THE FUTURE OF FLYING

 

 

 

Innovations have long been a feature of aviation technology. With the pace of change increasing, digital developments promise an exciting transformation in air travel for passengers.

Biometric checks

The air traveller of the near future will be able to browse shops and make purchases using smartphone-enabled airport loyalty apps. Eligibility into an airline lounge will be confirmed biometrically. The airline’s smartphone app informs you which number and what time you need to go to the gate.

Interior innovations

Looking around the aircraft, passengers will see a visibly different interior to the aircraft of today. While there will still be the luggage bins above seats, the ceiling will uniformly provide cabin lighting, perhaps in a cool, calming blue.

Internet access

Once seated, passengers might immediately turn on the in-flight entertainment and watch live television or choose films and TV programmes. Mobile devices connect seamlessly with the onboard Internet, and passengers will use them during take-off and landing.

In-flight entertainment

Why watch a film on a screen that, even in first class, won’t be much larger than 64 centimetres? In the future, virtual reality would enable you to be in a movie theatre or a sports match in a huge stadium. The VR content available could be a driving video game or flying over the planet Mars. If the entertainment is limited to the two-dimensional screen, live television from anywhere in the world could be available

Greener flying?

Aircraft can be made more environmentally friendly by improving the engines and improving the aerodynamics of the aircraft.
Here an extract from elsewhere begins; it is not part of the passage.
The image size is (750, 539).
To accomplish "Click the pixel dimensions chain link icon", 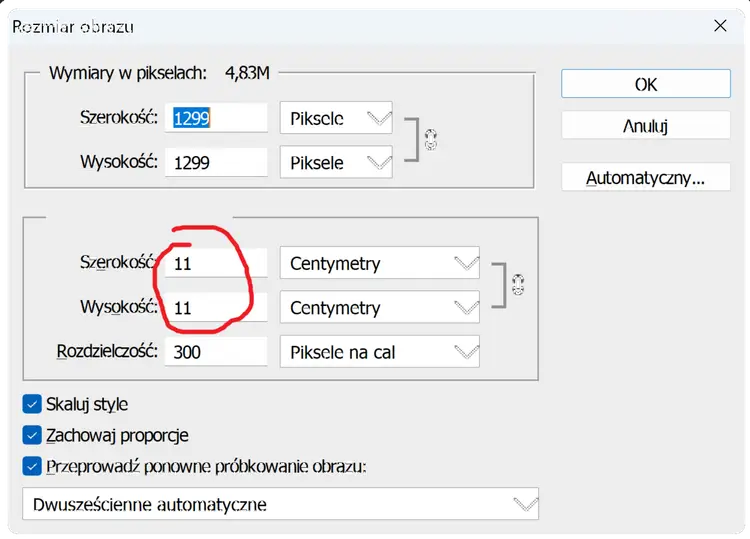I will tap(430, 140).
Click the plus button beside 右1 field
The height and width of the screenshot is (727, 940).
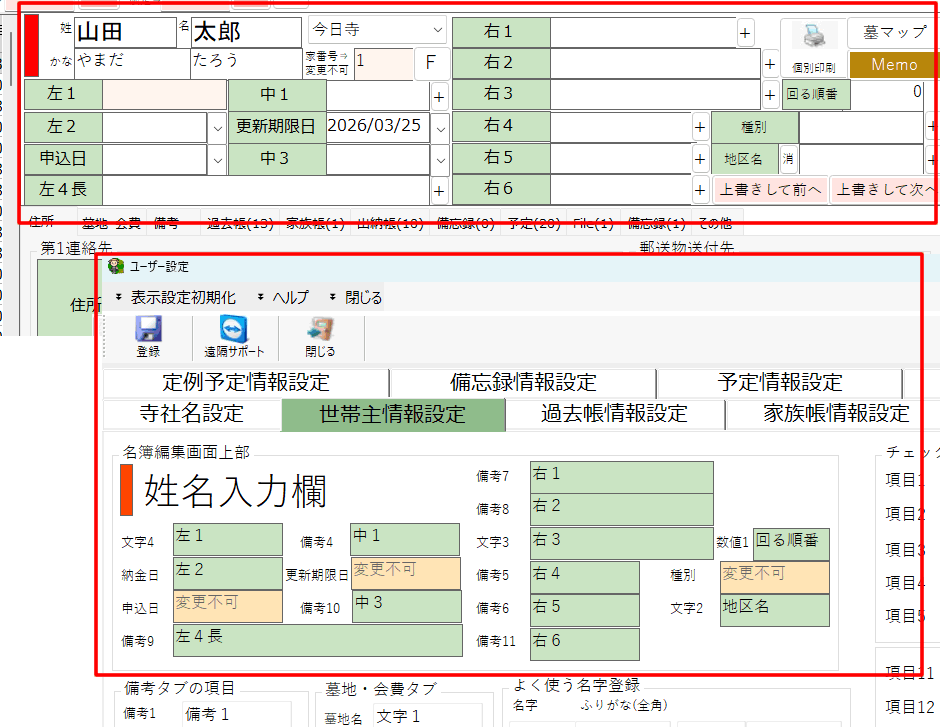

No windows are one way of improving the aerodynamics, another is to change the aircraft into a flying wing. The engines can more efficiently ingest the air they burn with the fuel for jet propulsion by locating them elsewhere on the aircraft. The engines can also be replaced by battery-driven propellers.

A more personalised service

This vision of future air travel is one of a personalised service provided to the billions of air travellers that will fly every year. It is, however, predicated on better airport design, smooth digital communication between traveller, airport and airline, and the crunching of big data to streamline transportation operations. While a handful of the innovations are familiar to some of today’s travellers, much of the technology is still yet to be widely deployed or is still in development.

Greener aircraft

In 20-years time, short-haul aircraft will use propellers, but they will face backwards or there could be more than four of them. These propellers will not use a jet-fuel-guzzling turbine to power them, rather an electric battery. For long-haul journeys, there will be a greater use of electricity on board, but jet-fuel burning engines will still propel the aircraft while generating the electrical power needed. And the jet fuel will be from a renewable carbon neutral source, such as sea water algae.